複眼で見るマレーシアB面 by KAYAの母
1つのトピックに母娘それぞれの感性で迫るコラボレーションコラム

シンギュラリティの後に到来する時代の名前がどうしても思い出せない。シンギュラリティ、しんぎゅらりてぃ…。ある日、娘が学校のTOKという授業でその時代について考えたのだと話してくれました。シンギュラリティとはAIが人類の知能を超える転換点だということはなんとなく知っていたのだけど、娘が繰り返し話していたその転換点後を表すカタカナ単語がどうしても思い出せないのです。そうだ、確かMで始まる単語とSで始まるステージという単語の組み合わせだったような気がする、そんな時はいつでも頼りになるグーグル先生に聞いてみよう! 「シンギュラリティ、スペース、なんとかステージ」で検索ポン! グーグル先生はたくさんの検索結果を示してくれたけどどれもこれも ♪ちがうちがう、そうじゃな〜い♪と私の頭の中で鈴木雅之が歌ってしまいました。

そしてその後、数日の間は自分がその単語を忘れていたことすら忘れていたのですが、ふとした瞬間そのことを思い出し再度娘に尋ねたところ、「あ〜それはねぇパラダイムシフトね」と教えてくれました。おお〜確かに何度も聞いたその響きだ! Mで始まると思い込んでいたがMUで終わる単語だったし、概念を自分流に解釈してしまっていたせいでシフトじゃなくてステージと思い込んでいた自分が哀れでした。
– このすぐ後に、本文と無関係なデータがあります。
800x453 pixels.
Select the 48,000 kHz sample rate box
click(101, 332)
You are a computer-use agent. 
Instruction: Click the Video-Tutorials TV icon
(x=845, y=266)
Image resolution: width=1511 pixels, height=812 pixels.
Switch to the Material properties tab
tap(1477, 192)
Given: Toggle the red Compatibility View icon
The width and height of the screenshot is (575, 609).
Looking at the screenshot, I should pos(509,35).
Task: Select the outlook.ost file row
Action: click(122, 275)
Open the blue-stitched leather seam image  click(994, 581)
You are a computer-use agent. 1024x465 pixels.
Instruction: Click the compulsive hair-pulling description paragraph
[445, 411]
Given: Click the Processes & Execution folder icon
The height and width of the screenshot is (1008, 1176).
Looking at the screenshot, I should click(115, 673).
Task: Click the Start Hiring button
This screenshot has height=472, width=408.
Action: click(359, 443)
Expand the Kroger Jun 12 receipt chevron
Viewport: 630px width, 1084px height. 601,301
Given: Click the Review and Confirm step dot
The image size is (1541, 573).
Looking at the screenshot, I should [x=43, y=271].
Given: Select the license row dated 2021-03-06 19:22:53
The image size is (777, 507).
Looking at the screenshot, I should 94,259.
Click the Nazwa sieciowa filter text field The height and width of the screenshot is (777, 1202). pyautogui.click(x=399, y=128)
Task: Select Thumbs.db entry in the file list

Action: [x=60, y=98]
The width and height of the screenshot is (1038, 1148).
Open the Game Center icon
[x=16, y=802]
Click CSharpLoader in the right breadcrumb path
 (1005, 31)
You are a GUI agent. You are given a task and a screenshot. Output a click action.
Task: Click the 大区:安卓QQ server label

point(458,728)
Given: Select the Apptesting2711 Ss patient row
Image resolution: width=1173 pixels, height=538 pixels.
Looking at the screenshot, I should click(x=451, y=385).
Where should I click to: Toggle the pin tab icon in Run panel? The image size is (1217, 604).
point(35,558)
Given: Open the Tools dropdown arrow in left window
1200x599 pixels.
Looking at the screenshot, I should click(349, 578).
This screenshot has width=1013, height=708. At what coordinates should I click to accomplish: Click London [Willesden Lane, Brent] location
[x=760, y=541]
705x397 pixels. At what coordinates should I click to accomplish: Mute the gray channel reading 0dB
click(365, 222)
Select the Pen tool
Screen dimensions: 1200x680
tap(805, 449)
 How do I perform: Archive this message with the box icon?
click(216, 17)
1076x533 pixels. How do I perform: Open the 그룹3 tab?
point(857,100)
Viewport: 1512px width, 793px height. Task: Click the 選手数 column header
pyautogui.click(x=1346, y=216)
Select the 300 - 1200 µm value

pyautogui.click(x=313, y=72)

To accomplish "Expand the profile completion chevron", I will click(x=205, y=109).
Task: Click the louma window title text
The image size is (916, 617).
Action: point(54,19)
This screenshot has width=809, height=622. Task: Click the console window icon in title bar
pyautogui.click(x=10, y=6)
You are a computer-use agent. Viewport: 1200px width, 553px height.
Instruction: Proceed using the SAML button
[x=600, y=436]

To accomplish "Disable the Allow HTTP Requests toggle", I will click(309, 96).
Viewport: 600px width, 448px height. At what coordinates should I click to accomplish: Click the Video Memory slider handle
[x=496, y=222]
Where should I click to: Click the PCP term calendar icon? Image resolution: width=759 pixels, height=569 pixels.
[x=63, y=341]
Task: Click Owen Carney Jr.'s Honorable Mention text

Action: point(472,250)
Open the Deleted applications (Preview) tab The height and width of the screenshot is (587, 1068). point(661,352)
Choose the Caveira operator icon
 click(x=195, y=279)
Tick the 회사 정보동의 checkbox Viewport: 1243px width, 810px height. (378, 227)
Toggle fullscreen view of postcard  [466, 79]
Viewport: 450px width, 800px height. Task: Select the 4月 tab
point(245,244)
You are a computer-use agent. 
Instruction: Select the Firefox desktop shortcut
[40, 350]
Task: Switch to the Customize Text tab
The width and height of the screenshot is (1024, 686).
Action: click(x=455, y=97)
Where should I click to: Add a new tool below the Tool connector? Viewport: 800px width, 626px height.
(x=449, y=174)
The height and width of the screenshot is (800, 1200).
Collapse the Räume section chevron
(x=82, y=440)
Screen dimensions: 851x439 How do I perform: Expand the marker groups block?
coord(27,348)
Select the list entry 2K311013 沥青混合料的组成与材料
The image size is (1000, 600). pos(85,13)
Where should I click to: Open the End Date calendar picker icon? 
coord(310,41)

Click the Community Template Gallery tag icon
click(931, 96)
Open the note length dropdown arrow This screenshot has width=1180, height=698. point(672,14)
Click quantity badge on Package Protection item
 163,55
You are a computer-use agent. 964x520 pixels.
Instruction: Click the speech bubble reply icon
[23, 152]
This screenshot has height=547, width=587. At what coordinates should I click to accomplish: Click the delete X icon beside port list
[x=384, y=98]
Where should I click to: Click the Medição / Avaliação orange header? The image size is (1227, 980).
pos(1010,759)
哀れだと思ったにも関わらず、またまたその単語を忘れてしまったので3度目に娘に聞いたところ「自分でパラダイムシフトって入力する作業を行わないから覚えられないんだよ、ったく」と言われてしまいました。あらら、入力作業と書く作業ってどこか似てる部分もあるものねぇ。それに、検索するときも土台になるキーワードの不十分な人は良い知識を得られないようになっているのね、これじゃぁ情報格差は広がるばかりだわ…。

昔Myブームという流行語がありましたが、私は今現在もう既にMyパラダイムシフトに見舞われております。マレーシアでのパンデミック、日本と違う生活の常識、日本と違う学校の常識、言葉の壁。コロナ真っ只中に始まった娘のIB DP生としてのマレーシアでのインター生活、それは娘のパラダイムシフト、そしてその母としてのMyパラダイムシフト。この時代みんなそれぞれに変化の度合いは違えどもそれを乗り越えて生きていかねばならないのだと思います。新美南吉の『おじいさんのランプ』を今読んだら身に染みるのかもしれません。えっ、そんな今までの変化とは比べ物にならいほど匠の技も意味を失う劇的ビフォーアフターが到来するの? さて、パラダイムシフトって何回入力したかな、もう覚えられたかな? 仏の顔も三度までだから。

ライター:KAYAの母 2020年より夫娘とともにマレーシア生活をスタート。ときに鋭く、ときにゆる〜く、話題に切り込みつつ、ぼやいていきます。